A: We were very proud that Duke Energy earned a spot on the Dow Jones Sustainability World Index this year — one of only 15 electric companies worldwide to have earned that distinction. This was based on a comprehensive independent review of our operations and performance in everything from environmental emissions to community support. This recognition reflects the resolve and good work of our employees companywide.
As for the greatest disappointment — I’ll again point to safety. While we’ve made terrific progress in employee safety, five contractors injured on the job in 2010 lost their lives. We need to understand what’s driving this disparity in safety performance and apply our best thinking, planning and follow-through to the issue of contractor safety.
How successful has Duke Energy been in incorporating sustainability into its strategic and everyday business decisions?
A: Duke is a large and complex company, and our various businesses, departments and locations are beginning their sustainability journey from different places. Some of our departments are expert in considering sustainability criteria; others are just getting started.

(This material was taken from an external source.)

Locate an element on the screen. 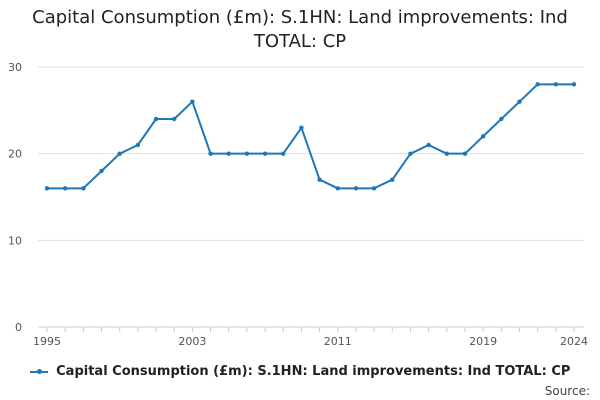 The width and height of the screenshot is (600, 400). data-point-2020 is located at coordinates (502, 119).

One of the more interesting “ahas” from our work is this: Utility regulators are also having to become experts in sustainability. They have to balance the interests of sometimes-competing stakeholders — environmental groups, industrial customers that compete worldwide, local communities that depend on our employees and tax base, etc. And, like our customers, regulators want an energy supply that is affordable, reliable and clean. To the degree our own planning processes consider the various trade-offs in energy options — environmental, social and economic — we should achieve better outcomes.